The leaps some of you are willing to make to exonerate Smart - in the face of contradictory evidence - are quite amazing.
Pardon me, but in these situations I think it's probably better to support the person who doesn't have every societal advantage I can think of already working in his favor.
So you advocate supporting people or not based upon their race.
Here's a crazy thought. You could remain neutral in the absence of facts and let them move you as they come in.
I'm suggesting that there are inherent biases in favor of the rich white man yelling in the stands at work here already, and so it would be best to push ourselves to have some empathy and sympathy for the young black man being heckled and now made out to be a hoodlum, or at the very least a spoiled hot-head, because he allowed a likely racist blowhard to get the better of him.
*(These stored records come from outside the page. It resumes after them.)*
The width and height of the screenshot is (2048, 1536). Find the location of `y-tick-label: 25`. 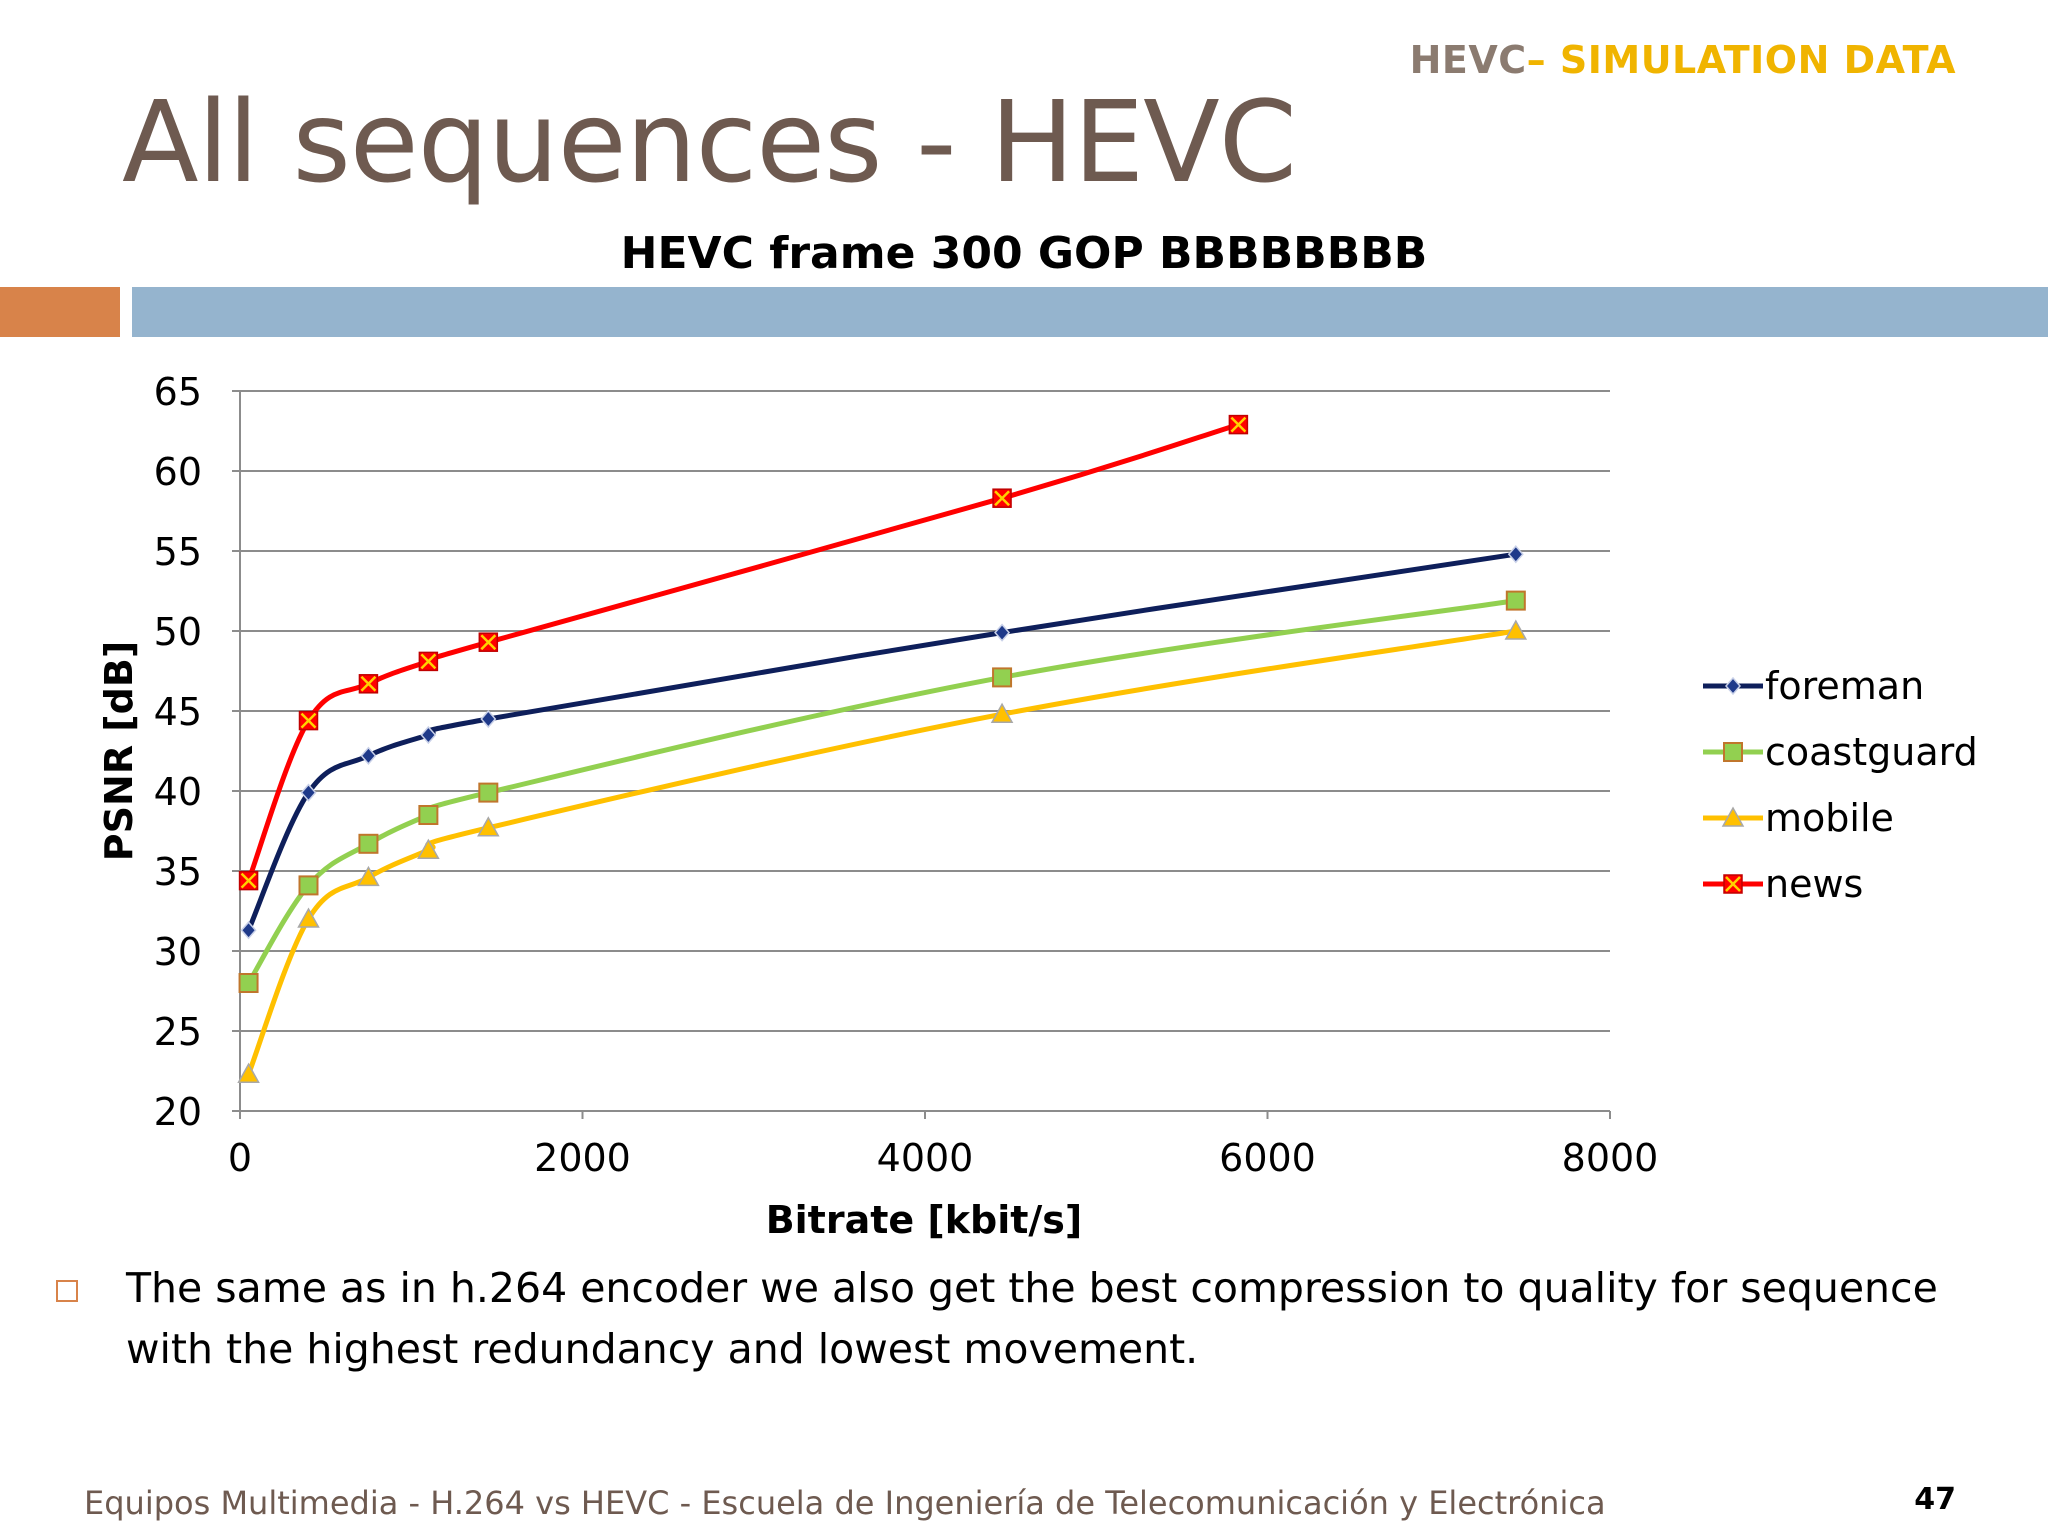

y-tick-label: 25 is located at coordinates (178, 1032).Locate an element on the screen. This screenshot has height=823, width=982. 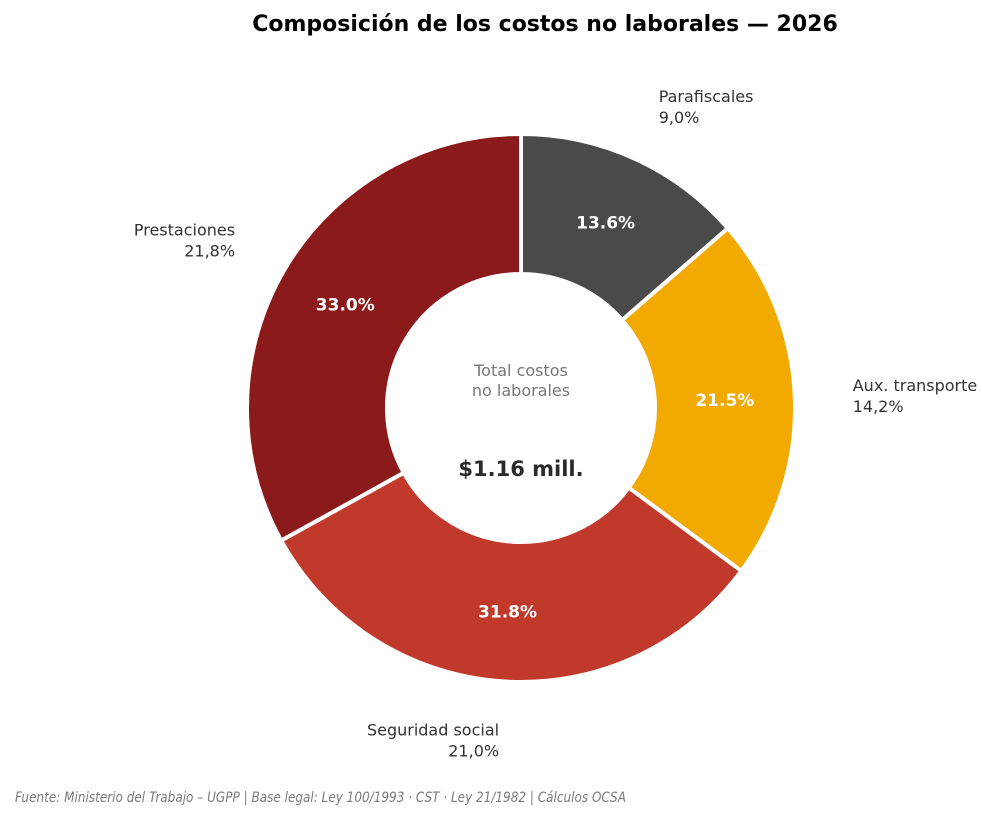
outer-label-value: 21,8% is located at coordinates (210, 250).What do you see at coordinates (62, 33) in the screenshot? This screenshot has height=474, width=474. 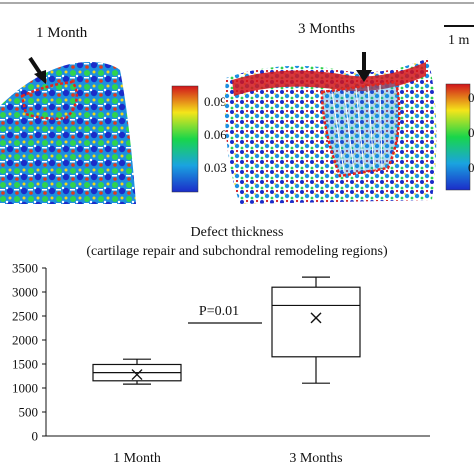 I see `left-panel-label: 1 Month` at bounding box center [62, 33]. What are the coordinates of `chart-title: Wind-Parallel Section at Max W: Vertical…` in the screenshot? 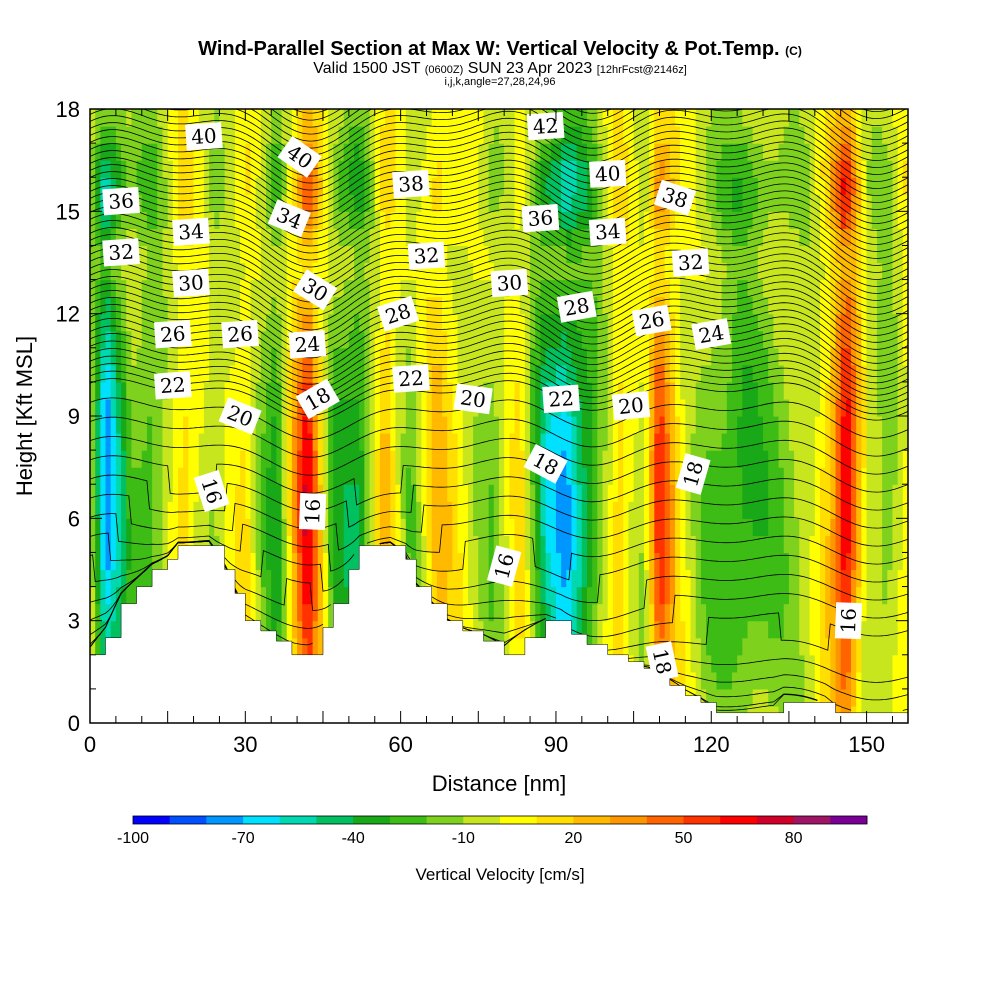 It's located at (500, 50).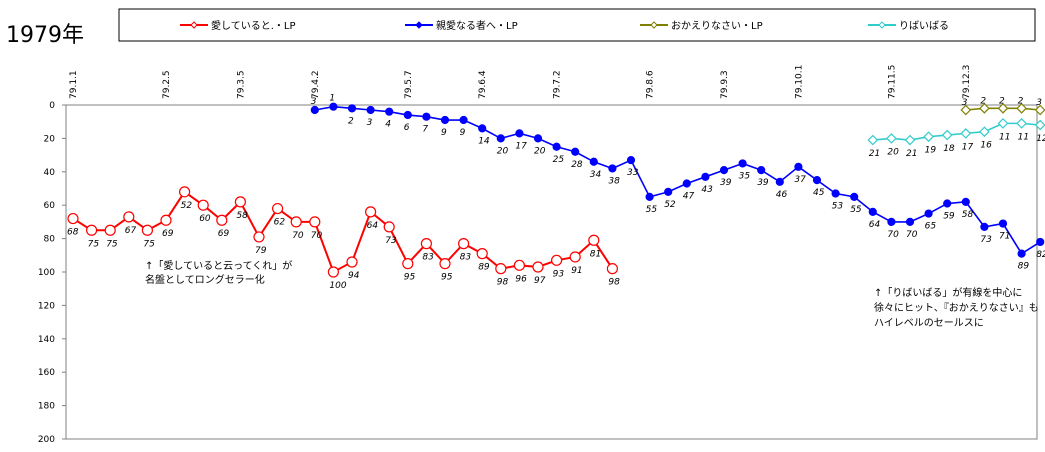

You can't make racism go away by making yourself blind to race. The externalities at play still exist whether you ignore them or not.
I have to address this in parts.
Pardon me, but in these situations I think it's probably better to support the person who doesn't have every societal advantage I can think of already working in his favor.
You're working from a false premise. This is you essentially making the 'white privilege' argument. Can you name one government program, at any level, anywhere in the U.S. that advantages whites over any other race? This is not to say that there is not institutional racism. There is, but none of it advantages whites. Any program that specifically advantages one racial group over another is institutional racism, however noble you believe the aim is. If you don't believe it, simply switch around the races to favor the other, and see if you wouldn't call it racism.
You can't make racism go away by making yourself blind to race. The externalities at play still exist whether you ignore them or not.
Racism manifests in many ways. Its most egregious and brutal form is in interracial violence. Yes, it's obviously a huge problem.
I'm suggesting that there are inherent biases in favor of the rich white man yelling in the stands at work here already, and so it would be best to push ourselves to have some empathy and sympathy for the young black man being heckled and now made out to be a hoodlum, or at the very least a spoiled hot-head, because he allowed a likely racist blowhard to get the better of him.
You're painting this as an evil vs good argument, in the broadest terms. Without even knowing these people, your working premise is that one guy is evil, privileged, and should not be believed, while the other guy is noble, should be believed, and is deserving of support, and your argument proceeds from that point of reference. If you switched who it is that you're portraying as evil and who as noble, you'd immediately label the characterization as racist.
Better to start without a preconceived notion of who deserves to be believed based on his race.